■ Given problem
Quote the stretch of the items from the line containing "This screenshot has height=555, width=1103." through the line containing "Looking at the screenshot, I should (551, 368).", both lines included, exactly as they appear.

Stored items
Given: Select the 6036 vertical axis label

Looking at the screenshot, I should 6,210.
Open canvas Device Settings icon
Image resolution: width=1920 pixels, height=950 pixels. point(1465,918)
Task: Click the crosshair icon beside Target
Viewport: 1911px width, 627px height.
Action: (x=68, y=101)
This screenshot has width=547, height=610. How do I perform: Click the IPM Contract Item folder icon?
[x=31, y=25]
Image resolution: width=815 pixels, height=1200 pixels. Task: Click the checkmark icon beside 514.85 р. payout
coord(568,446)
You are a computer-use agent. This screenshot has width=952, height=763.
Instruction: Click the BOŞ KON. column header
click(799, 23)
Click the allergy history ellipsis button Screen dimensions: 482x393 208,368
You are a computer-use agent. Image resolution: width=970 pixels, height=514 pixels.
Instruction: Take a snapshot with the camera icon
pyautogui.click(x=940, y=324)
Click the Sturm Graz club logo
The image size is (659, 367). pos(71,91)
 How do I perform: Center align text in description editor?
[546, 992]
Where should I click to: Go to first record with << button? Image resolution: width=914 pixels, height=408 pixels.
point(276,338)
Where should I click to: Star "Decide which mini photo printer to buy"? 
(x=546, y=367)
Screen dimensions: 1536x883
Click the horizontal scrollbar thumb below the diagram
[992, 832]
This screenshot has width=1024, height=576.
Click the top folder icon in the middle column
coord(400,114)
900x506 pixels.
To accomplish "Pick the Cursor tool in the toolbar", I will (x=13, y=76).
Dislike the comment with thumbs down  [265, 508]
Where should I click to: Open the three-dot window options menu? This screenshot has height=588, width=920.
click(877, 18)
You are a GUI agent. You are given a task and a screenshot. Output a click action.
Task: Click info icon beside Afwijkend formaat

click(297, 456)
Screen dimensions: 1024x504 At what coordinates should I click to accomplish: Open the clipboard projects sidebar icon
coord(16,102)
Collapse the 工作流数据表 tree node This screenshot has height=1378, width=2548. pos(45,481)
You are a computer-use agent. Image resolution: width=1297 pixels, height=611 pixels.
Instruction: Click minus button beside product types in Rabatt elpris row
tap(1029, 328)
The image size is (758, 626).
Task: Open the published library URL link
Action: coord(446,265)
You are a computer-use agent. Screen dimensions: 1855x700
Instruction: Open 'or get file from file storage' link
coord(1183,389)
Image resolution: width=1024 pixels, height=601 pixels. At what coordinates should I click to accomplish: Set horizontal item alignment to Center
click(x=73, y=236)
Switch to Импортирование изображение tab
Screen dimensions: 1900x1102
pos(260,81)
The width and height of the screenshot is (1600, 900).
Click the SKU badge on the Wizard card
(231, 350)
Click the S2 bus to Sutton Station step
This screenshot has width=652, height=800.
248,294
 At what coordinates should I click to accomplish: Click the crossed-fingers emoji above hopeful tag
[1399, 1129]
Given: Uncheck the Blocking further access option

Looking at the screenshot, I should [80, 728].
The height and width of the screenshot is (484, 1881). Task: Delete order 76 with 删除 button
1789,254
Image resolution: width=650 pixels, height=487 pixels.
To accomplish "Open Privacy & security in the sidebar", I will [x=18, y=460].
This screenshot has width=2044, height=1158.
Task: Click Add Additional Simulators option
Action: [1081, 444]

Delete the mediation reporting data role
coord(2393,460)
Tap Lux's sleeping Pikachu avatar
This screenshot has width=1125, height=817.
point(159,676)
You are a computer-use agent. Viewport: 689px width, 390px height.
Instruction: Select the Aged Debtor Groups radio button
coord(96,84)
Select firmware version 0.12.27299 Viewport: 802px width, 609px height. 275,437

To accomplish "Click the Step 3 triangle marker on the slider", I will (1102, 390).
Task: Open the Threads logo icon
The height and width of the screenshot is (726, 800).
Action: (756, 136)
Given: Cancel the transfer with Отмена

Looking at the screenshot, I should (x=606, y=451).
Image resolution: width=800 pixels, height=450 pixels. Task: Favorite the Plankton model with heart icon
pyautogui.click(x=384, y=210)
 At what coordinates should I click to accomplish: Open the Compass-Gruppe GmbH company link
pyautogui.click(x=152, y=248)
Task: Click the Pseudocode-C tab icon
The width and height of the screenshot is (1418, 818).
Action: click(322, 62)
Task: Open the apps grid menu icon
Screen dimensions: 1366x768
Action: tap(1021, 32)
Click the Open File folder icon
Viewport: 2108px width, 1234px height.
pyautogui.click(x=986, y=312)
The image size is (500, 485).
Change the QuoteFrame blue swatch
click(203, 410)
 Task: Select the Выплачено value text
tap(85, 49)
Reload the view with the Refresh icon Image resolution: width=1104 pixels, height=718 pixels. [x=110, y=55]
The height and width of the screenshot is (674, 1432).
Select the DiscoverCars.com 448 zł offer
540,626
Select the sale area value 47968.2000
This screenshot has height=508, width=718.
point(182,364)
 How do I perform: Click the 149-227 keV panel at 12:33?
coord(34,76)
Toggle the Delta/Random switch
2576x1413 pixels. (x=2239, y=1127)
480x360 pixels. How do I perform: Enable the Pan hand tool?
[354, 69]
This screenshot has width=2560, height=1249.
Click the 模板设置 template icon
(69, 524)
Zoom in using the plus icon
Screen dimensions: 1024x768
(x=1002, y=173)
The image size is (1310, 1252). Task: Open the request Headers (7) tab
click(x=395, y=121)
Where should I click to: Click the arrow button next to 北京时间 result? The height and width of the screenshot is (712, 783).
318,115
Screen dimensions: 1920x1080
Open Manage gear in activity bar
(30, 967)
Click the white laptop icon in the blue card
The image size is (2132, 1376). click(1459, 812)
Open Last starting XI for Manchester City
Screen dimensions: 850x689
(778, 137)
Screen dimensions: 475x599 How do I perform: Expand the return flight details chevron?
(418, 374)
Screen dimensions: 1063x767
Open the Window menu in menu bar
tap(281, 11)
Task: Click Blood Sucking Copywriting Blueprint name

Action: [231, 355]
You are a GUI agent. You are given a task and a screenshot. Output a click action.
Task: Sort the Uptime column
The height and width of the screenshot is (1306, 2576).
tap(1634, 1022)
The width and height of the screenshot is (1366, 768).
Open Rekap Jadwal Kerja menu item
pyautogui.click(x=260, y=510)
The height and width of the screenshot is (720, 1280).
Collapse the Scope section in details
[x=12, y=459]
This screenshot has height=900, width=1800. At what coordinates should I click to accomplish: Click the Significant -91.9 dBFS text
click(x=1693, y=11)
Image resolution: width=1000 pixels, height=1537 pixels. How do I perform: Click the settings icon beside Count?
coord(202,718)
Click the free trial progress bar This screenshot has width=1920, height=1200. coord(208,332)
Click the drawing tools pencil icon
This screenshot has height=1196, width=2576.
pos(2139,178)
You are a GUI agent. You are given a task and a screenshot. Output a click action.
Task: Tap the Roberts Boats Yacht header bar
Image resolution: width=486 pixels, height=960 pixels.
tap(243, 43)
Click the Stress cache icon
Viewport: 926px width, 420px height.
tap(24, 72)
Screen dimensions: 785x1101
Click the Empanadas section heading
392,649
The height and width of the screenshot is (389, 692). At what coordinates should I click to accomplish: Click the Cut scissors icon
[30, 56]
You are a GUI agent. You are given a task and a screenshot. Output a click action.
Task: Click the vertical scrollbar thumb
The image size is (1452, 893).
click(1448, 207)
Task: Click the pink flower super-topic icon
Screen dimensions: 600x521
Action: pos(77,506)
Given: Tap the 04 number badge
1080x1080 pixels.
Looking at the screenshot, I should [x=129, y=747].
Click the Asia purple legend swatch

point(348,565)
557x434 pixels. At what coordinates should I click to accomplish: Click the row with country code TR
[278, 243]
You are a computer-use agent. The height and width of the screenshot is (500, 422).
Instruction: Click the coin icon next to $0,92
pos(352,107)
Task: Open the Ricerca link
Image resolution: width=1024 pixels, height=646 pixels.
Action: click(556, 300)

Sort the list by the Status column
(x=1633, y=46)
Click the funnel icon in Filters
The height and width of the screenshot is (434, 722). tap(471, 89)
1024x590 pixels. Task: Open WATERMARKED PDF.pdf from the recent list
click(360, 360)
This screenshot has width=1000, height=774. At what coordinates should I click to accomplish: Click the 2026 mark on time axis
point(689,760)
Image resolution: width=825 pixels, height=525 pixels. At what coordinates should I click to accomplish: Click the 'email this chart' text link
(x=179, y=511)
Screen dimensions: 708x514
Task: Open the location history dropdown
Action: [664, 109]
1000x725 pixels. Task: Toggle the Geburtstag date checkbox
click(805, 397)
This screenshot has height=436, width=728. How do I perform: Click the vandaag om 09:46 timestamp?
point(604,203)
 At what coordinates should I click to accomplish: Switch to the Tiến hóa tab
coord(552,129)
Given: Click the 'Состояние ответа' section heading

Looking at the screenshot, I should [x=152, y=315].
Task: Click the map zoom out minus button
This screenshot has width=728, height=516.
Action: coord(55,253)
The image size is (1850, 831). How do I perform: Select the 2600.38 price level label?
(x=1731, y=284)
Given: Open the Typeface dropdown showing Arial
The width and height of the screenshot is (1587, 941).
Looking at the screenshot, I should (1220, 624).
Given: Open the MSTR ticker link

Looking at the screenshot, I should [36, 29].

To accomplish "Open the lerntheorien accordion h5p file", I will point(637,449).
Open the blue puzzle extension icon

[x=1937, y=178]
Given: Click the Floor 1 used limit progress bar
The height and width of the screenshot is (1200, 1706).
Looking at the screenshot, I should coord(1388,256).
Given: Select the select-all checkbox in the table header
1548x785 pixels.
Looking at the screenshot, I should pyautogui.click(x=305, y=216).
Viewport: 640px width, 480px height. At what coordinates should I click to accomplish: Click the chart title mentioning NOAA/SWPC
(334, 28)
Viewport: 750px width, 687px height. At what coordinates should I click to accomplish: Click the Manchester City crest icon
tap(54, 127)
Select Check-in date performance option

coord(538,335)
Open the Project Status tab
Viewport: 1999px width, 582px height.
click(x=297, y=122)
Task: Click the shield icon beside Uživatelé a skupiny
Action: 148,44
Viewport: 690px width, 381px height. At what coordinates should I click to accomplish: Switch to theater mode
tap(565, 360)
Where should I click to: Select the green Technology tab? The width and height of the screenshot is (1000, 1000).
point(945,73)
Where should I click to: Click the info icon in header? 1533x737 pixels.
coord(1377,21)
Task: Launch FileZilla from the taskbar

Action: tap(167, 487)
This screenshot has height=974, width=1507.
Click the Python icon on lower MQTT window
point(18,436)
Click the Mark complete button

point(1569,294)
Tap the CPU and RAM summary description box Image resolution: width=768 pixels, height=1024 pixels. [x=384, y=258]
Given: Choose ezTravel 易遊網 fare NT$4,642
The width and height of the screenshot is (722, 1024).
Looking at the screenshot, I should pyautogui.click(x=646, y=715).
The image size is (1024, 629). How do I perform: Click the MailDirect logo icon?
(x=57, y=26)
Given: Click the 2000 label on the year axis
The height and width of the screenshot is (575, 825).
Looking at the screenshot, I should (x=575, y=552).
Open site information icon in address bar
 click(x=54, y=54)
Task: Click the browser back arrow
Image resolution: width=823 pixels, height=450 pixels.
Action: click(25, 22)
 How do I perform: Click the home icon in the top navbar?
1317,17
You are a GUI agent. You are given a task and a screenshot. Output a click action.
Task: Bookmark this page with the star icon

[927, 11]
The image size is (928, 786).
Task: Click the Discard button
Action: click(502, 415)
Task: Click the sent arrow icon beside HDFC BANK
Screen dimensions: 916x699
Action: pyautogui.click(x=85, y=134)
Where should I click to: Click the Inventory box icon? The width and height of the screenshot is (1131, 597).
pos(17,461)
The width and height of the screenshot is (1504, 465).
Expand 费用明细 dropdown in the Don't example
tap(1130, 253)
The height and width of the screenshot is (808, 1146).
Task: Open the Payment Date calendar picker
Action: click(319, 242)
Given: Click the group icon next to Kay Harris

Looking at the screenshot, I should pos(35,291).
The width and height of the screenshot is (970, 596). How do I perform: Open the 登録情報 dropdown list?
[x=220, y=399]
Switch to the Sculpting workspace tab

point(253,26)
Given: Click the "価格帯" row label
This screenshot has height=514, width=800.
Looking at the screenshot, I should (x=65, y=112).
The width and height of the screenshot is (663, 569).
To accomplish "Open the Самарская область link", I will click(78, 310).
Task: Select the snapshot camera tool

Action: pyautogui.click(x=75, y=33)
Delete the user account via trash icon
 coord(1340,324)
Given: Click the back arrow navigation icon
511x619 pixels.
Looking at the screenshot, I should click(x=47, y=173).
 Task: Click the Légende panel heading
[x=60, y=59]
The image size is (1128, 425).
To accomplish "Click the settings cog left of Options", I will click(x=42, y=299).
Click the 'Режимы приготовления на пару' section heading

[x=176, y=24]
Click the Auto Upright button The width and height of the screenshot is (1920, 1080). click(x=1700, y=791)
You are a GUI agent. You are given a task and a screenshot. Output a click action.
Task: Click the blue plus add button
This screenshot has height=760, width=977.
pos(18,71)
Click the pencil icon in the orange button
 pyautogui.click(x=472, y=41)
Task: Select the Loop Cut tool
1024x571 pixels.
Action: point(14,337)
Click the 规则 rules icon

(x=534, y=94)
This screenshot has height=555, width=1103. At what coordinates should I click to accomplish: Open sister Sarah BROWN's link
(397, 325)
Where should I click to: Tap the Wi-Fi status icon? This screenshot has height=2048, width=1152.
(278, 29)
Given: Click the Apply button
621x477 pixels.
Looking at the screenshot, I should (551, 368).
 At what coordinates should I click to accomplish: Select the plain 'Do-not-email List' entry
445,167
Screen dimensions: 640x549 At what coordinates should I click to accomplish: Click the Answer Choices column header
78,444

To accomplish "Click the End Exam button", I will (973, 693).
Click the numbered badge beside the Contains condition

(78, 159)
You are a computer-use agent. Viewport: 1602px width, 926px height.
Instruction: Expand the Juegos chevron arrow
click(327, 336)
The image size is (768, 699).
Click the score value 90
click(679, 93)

■ Response
This screenshot has height=555, width=1103. At what coordinates should I click to accomplish: Open sister Sarah BROWN's link
(397, 325)
Where should I click to: Tap the Wi-Fi status icon? This screenshot has height=2048, width=1152.
(278, 29)
Given: Click the Apply button
621x477 pixels.
Looking at the screenshot, I should (551, 368).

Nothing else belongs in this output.